Кивнули все, даже Кошкины, которым водки, на всякий случай, никогда не наливали.
Доктор открыл консервы, заработанные братьями, порезал хлеб и колбасу. Кошкины принюхивались к запаху из тазика, но не ели, ожидая, когда приступят остальные. Эта сцена повторялась из вечер в вечер и стала своеобразным ритуалом.
– Ирина! – донесся из шалаша голос Тотошки, – ты нашего постояльца не передвигала?
– Чего? – не поняла Ирина.
– Постояльца, нашего, говорю, ты как оставляла – головой к выходу или ногами?
– Ногами. А чего?
– Так он лежит головой. И на животе.
– Иди ты!
– Сама иди, курица. Иди вот и посмотри.
– Чего мне смотреть. Ты сам лазил в шалаш последним. Небось, и переложил, черт суматошный!
– Ничего я не перекладывал. А щас он лежит головой к двери.
Ирина вскочила с места:
– И вправду, что ль?
Кошкины почти ничего из разговора не поняли, но на всякий случай тоже встали.
– И капельницу из руки вынул, – сказал Тотошка.
– Такое бывает, – спокойно прокомментировал Доктор. – Теперь нужно просто положить его обратно.
– Не нужно, – сказал незнакомый голос.
– Тебя не спрашивали, – автоматически отреагировала Ирина и замерла.
Голос действительно был незнакомый и молодой.
– Не надо перекладывать, – повторил голос, – мне так удобнее.
– Здравствуйте, – сказал Тотошка, – доброе утро.
Глава 3.
В здании клуба пахло гарью, сыростью и строительными материалами.

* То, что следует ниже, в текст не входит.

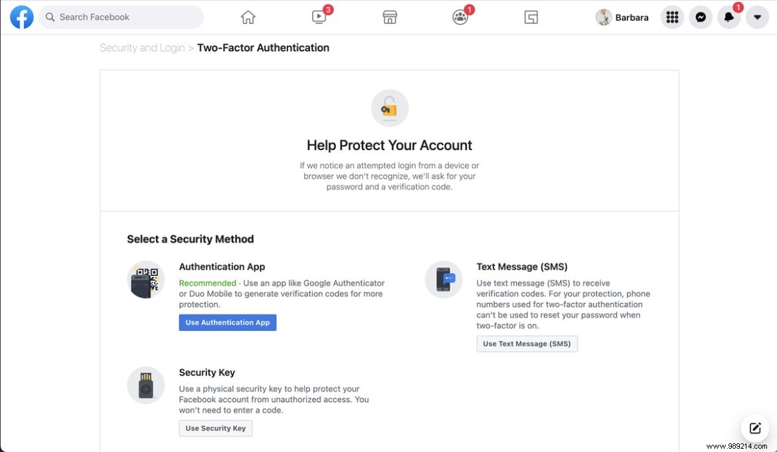View notifications via the bell icon
The height and width of the screenshot is (452, 777).
click(729, 17)
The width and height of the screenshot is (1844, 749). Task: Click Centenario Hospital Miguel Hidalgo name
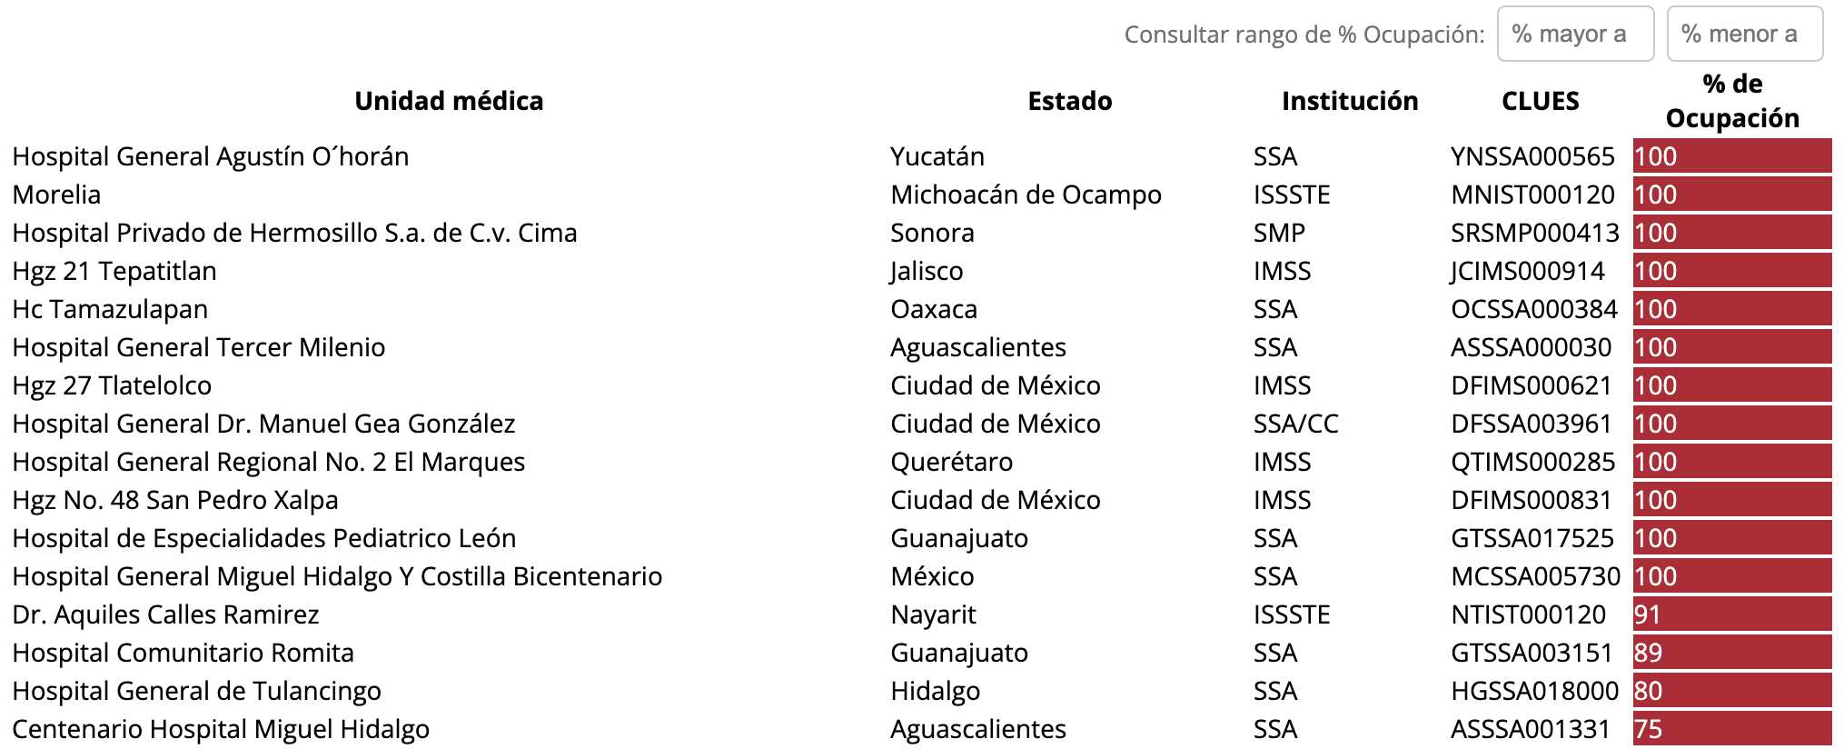point(221,729)
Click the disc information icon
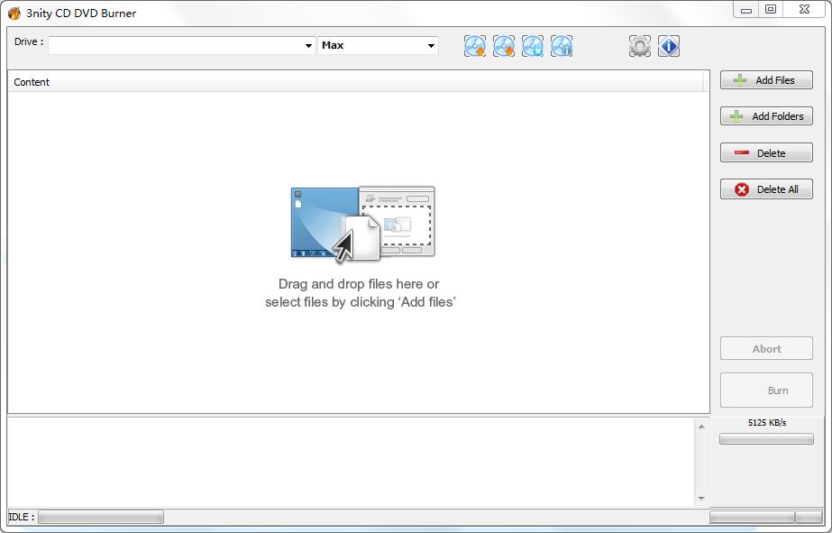Image resolution: width=832 pixels, height=533 pixels. pos(562,46)
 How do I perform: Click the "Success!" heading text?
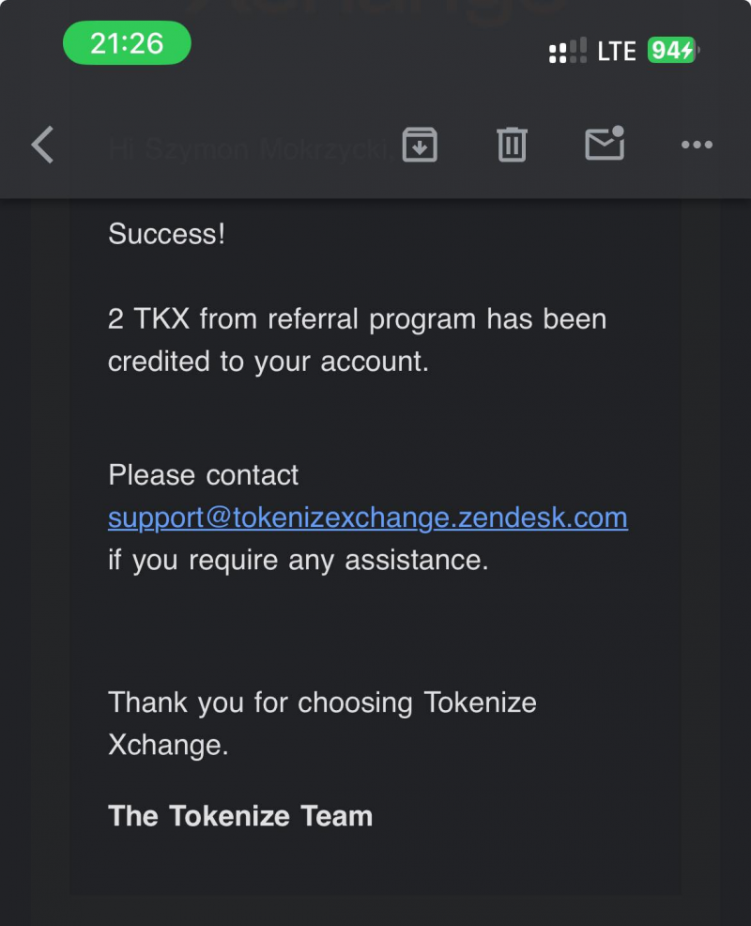click(x=166, y=234)
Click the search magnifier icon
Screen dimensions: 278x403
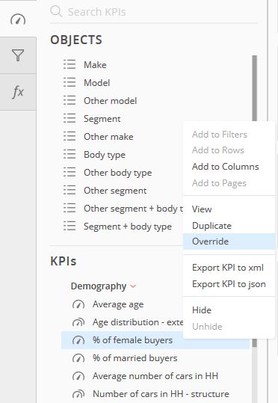(x=56, y=11)
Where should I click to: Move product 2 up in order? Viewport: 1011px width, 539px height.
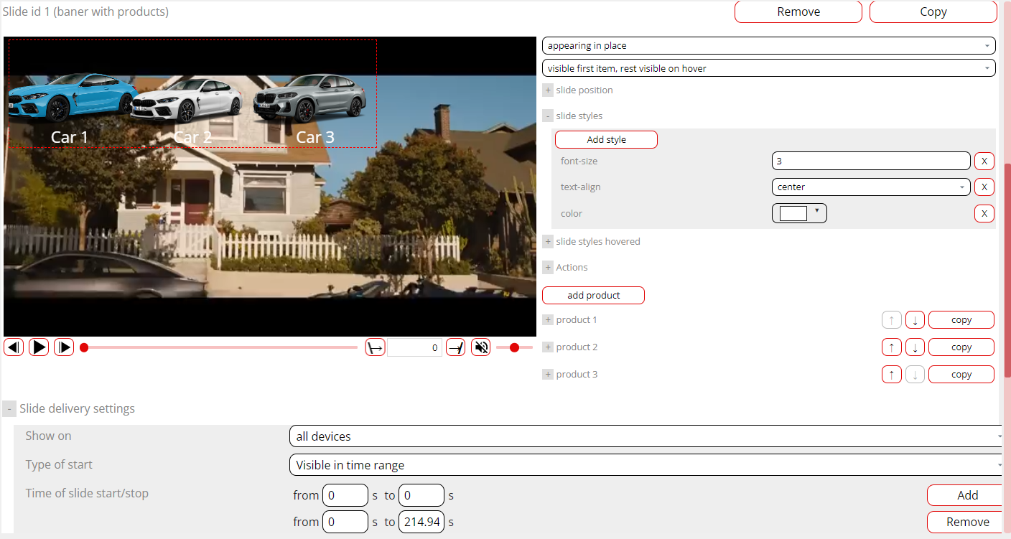point(891,347)
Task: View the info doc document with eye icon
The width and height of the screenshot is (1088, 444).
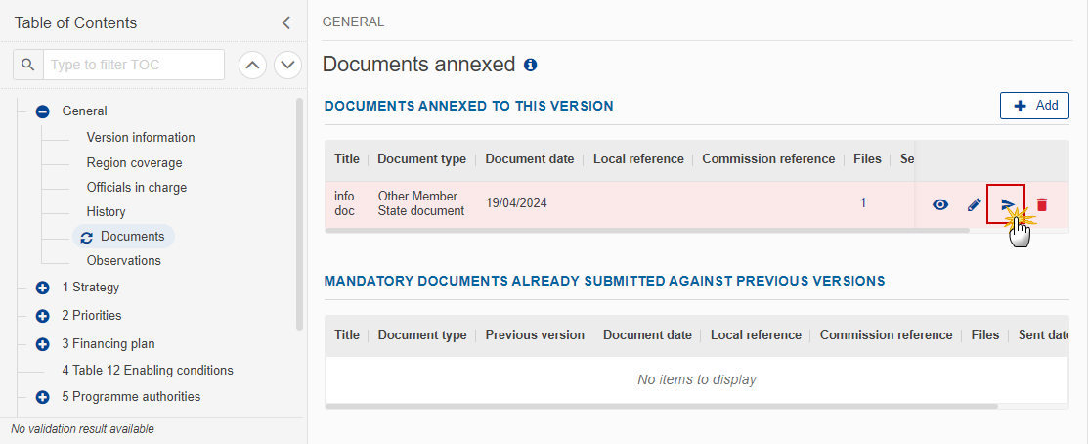Action: click(x=940, y=204)
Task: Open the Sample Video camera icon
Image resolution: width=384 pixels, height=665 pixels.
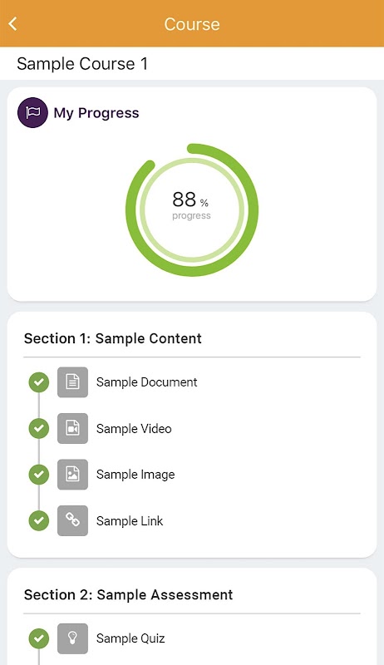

Ремонт велся стремительными темпами, потому, что рабочим сообщили – САМ желает, чтобы новое приобретение заработало как можно скорее. И рабочие, и те из обслуги клуба, кто уцелел после взрыва и увольнений, великолепно понимали, что САМ не любит когда его желания исполняются медленно.
Работа кипела. Уже практически были заменены все стекла, содрана и частично заменена облицовка, завезена новая мебель и даже обновлены запасы выпивки в барах. Трудилась группа дизайнеров, которые должны были переделать главный офис согласно требованиям Геннадия Федоровича.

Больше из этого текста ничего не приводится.